When parents of minor children divorce, there is a shock sent throughout the entire family, as relationships are strained. Apart from the immediate family, who suffer the greatest, the child-grandparent relationship is plunged into turmoil. A child’s relationships with their grandparents are important for providing a nurturing environment. When parents divorce, grandparents can often feel uneasy and unsure about what they can do to help; they may fear losing close bonds with their grandchildren. Throughout this article, we will examine the ways in which parental divorce affects grandparents.
Supporting Your Child
During the divorce, grandparents will want to support their adult child as much as they can. They may want to storm in with a heavy bias against the other parent, which is understandable. The best thing a grandparent can do is remain neutral regardless of feelings towards other parties. Showing compassion and listening to your child is perfectly acceptable, but do not attempt to sway feelings in any direction.
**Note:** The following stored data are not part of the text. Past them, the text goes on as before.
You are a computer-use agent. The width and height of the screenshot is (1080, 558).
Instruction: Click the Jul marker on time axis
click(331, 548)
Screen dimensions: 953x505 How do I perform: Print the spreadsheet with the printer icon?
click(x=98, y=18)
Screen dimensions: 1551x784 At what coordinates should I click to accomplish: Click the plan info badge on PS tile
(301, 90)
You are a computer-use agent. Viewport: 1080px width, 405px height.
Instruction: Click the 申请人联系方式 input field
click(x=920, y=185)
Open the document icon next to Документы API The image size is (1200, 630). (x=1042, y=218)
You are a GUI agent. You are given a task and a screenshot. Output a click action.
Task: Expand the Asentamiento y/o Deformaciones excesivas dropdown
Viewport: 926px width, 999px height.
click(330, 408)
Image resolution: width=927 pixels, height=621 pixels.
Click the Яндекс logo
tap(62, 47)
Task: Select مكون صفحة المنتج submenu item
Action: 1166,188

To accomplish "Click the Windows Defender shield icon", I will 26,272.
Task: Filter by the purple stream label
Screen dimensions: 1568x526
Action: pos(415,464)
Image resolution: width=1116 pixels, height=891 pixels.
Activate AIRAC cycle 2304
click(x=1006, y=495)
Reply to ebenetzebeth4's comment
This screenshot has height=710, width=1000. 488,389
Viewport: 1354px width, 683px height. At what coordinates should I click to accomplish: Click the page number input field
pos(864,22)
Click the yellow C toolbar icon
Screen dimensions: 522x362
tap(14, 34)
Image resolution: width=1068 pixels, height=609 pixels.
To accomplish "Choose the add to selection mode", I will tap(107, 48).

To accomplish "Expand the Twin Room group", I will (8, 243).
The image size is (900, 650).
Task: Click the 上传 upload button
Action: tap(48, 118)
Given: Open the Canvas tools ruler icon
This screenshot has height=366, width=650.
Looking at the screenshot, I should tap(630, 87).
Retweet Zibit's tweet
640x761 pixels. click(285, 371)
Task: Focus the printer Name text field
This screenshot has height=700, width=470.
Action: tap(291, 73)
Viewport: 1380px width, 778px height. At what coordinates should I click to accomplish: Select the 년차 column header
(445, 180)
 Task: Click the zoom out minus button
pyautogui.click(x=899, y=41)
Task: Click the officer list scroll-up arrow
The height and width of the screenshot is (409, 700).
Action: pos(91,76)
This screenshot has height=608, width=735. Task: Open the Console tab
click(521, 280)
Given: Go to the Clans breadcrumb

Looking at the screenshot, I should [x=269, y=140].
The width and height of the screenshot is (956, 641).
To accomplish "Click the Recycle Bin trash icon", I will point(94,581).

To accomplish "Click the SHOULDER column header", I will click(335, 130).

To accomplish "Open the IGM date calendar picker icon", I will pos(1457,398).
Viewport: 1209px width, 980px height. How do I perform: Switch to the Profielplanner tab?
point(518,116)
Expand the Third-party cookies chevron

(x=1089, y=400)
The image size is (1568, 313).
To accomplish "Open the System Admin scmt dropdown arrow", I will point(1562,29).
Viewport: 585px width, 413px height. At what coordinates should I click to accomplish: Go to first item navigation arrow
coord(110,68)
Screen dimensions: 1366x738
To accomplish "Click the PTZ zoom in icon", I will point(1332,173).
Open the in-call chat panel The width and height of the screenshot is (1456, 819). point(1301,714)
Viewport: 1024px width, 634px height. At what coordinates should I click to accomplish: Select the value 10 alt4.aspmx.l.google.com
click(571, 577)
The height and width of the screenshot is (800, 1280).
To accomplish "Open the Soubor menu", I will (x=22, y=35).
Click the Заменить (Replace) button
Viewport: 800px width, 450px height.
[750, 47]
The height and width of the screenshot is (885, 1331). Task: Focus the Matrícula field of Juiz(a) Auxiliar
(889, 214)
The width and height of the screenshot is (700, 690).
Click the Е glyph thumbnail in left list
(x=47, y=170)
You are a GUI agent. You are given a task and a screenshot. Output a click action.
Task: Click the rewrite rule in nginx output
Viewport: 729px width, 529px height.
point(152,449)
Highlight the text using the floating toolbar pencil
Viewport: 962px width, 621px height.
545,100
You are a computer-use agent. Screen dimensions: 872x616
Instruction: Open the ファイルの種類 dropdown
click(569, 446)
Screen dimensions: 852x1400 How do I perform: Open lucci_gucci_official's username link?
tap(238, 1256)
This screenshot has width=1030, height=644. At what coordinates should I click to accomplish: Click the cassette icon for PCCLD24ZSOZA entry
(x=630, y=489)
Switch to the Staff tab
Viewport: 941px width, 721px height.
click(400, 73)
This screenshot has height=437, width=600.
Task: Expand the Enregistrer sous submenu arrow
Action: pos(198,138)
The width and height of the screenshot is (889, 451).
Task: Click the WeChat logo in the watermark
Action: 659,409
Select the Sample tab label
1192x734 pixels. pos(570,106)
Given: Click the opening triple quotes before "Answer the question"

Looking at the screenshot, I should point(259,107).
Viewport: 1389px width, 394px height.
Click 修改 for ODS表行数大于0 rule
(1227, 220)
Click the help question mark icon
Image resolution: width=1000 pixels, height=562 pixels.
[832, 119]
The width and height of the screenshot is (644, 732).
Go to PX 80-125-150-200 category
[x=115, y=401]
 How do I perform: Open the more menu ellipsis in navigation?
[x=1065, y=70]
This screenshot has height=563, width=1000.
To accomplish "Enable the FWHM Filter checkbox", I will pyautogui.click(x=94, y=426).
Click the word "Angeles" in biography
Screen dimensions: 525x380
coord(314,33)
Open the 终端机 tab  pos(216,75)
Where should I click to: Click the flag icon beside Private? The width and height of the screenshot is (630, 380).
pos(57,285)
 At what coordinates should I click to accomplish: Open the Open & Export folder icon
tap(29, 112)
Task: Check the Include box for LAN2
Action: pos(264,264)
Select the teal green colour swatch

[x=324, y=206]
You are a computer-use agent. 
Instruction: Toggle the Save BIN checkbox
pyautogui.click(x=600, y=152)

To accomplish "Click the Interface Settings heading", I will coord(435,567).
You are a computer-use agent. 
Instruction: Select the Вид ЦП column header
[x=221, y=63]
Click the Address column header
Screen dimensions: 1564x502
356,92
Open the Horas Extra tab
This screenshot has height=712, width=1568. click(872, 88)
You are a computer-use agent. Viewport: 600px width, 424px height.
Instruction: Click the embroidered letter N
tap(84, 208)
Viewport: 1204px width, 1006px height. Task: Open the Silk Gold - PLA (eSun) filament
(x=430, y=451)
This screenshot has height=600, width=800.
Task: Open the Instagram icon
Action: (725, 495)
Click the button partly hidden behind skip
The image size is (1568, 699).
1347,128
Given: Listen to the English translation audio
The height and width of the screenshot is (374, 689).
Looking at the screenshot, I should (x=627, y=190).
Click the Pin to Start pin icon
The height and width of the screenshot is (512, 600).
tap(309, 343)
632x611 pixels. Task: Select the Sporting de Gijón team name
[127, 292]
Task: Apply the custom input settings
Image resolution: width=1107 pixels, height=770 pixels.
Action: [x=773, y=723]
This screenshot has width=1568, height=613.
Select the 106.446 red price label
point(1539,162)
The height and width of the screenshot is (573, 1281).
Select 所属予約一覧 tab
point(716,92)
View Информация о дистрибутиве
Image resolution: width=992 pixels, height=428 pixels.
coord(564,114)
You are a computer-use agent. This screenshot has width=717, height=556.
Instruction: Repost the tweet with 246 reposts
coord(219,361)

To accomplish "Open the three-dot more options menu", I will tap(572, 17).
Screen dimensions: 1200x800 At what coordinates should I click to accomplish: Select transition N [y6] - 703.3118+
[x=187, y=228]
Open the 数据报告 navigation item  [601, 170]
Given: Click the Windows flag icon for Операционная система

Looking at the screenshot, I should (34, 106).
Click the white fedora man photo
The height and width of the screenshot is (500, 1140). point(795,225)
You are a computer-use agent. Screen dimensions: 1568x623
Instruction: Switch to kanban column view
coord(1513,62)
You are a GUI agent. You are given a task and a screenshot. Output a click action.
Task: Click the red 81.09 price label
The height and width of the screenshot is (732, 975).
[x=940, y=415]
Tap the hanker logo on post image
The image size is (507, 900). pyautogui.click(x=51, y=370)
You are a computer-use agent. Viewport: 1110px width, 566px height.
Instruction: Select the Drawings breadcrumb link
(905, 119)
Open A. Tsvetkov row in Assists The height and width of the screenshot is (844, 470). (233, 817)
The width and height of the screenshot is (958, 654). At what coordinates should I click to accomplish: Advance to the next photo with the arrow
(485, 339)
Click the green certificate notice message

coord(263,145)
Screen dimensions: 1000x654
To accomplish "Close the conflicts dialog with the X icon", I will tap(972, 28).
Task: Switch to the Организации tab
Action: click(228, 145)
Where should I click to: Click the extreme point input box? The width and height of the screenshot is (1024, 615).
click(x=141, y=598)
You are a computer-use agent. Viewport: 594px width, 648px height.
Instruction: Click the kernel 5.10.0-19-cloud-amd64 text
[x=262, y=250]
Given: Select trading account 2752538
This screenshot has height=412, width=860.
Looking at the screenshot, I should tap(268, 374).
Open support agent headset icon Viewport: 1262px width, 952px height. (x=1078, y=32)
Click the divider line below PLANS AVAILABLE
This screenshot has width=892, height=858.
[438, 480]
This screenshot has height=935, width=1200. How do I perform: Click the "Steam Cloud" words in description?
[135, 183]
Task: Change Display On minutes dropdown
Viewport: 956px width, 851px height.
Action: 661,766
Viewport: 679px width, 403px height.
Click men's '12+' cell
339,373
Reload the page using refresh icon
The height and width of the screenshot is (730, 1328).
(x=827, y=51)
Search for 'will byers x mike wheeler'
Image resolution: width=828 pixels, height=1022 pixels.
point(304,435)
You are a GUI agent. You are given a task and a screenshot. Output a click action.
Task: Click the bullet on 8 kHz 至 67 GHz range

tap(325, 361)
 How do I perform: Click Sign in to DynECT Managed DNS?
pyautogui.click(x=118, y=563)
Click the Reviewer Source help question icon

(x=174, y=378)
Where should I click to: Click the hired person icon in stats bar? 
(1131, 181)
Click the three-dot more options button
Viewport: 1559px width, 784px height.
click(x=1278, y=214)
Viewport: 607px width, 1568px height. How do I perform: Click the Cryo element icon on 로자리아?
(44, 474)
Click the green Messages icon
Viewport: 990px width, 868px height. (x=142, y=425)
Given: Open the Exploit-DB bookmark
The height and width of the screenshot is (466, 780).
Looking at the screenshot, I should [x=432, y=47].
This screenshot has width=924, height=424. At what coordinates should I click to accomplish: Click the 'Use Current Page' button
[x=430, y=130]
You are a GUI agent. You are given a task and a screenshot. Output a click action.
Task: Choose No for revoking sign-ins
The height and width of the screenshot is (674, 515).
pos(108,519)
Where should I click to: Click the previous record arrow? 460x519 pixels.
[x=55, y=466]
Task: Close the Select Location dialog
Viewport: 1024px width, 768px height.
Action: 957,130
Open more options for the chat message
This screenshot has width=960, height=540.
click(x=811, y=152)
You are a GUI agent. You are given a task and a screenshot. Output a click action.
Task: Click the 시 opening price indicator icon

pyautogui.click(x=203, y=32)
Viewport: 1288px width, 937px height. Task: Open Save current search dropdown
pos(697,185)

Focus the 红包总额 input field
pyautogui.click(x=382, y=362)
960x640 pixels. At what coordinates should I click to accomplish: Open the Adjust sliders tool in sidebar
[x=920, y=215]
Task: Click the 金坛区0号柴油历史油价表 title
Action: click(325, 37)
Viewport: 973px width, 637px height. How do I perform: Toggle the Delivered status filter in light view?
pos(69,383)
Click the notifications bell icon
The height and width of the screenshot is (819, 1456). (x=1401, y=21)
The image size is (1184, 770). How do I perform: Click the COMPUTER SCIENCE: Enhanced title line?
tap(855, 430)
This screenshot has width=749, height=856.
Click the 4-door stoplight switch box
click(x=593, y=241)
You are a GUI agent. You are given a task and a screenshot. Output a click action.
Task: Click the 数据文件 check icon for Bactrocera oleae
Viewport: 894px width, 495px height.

Maintaining regular contact with your grandchildren is important because your relationship provides them with a space for comfort, fun, and love, and can help drastically during the transition period. Attempt to keep things as normal as possible when you see your grandchild, and reassure them that everything will be okay. If you aren’t able to see them on your regular schedule, you can keep in touch with them via phone or video calls.
Most of the time, the relationship between child and grandparent is welcomed by both parents in a divorce. However, for whatever reason, one party could attempt to freeze your visitation, leaving you asking yourself – do grandparents have visitation rights?
The short answer is yes, but it varies from state to state. As a grandparent, you should be able to file a formal right to visitation request. The family court will decide on the outcome solely based on the best outcome for the child, looking at factors like whether there was a strong relationship there beforehand – as long as everything is clear and there is no disruption to the parent-child relationship, then you should be granted visitation.
The Other Parent
Your instinct will be to hold hostility towards the other parent, but they are going to be a part of your life in some way if they spend regular time with your grandchild. You may only see them in passing at family events, or if they drop your grandchild off, but building and keeping a positive relationship with the other parent is the best practice. If you were close to the other parent, that’s great, but consider taking steps back to protect the feelings of your adult child.
Divorces are a tricky business that alters the family dynamics. As a grandparent, you need to be a source of calm for your child and granddaughter throughout the entire process. When you spend time with your grandchild, be neutral and stick to regular schedules. As hard as it might be, maintain a relationship with your ex-daughter/son-in-law.